Once hauled out of the earth, these minerals often leave Myanmar for China, which dominates the global processing market. Chinese managers and technicians run many of the sites, reflecting the deep links between the two countries’ rare earth industries.
A global boom creating local ruin
The irony is painful: rare earth minerals are essential to clean energy technologies designed to reduce humanity’s impact on the planet. Yet their extraction—when unregulated—can destroy ecosystems and communities.

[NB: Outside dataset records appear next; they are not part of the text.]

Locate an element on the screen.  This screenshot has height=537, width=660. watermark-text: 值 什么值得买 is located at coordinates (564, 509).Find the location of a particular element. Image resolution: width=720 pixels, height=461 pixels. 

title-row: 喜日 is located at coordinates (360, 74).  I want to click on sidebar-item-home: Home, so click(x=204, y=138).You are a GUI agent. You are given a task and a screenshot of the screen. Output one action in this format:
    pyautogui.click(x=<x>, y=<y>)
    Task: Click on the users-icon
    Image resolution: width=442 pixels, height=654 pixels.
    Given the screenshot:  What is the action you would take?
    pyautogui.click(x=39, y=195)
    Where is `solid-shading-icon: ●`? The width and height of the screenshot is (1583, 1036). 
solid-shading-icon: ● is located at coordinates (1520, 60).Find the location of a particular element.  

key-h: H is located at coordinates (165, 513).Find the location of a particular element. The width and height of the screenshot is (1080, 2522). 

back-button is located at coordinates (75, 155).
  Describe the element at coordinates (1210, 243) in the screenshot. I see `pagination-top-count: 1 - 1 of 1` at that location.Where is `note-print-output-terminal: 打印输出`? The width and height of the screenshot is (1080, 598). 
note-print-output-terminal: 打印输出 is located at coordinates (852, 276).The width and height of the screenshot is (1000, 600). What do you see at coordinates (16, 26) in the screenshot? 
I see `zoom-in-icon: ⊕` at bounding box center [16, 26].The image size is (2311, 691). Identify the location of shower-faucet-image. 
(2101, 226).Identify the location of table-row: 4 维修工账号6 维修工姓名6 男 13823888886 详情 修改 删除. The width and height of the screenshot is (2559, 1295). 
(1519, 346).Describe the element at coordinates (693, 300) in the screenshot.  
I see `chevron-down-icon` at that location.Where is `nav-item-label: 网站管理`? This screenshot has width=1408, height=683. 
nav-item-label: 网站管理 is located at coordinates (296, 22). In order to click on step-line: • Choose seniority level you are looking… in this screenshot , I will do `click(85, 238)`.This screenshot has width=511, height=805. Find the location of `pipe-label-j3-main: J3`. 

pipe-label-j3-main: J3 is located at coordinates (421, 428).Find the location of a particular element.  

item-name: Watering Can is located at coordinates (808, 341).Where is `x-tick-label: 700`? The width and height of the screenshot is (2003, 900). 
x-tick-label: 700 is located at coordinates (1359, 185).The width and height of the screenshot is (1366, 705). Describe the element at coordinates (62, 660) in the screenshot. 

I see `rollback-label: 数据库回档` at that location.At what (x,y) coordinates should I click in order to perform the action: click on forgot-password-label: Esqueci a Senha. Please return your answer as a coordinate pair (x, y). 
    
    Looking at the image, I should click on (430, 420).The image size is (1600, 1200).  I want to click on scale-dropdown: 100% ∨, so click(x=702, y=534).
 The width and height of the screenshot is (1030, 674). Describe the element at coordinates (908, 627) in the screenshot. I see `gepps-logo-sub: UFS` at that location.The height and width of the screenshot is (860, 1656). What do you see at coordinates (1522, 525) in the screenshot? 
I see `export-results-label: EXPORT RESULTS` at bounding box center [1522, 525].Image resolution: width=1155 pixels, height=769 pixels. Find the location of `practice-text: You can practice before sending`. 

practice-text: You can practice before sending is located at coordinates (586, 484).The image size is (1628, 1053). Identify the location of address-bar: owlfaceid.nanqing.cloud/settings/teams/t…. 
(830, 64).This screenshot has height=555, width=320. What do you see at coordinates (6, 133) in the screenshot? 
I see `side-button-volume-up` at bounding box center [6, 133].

“We’re betting our future on it,” Eyler notes, but without safeguards, the cost may fall hardest on those least able to bear it.
Efforts by the United States to diversify its rare earth imports could, without strict oversight, encourage even more mining in fragile, poorly regulated regions.
Environmental groups and researchers are calling for immediate testing of major rivers, stricter oversight, and stronger protections for local communities. This isn’t just about pollution—it’s about justice.
“It’s unfair for this region to be the sacrifice zone for this global demand,” says Pai Deetes of the River and Rights Foundation.
As the world’s inhabitants embrace technologies and niftier devices, the question to ask is — Who pays the price for this advancement?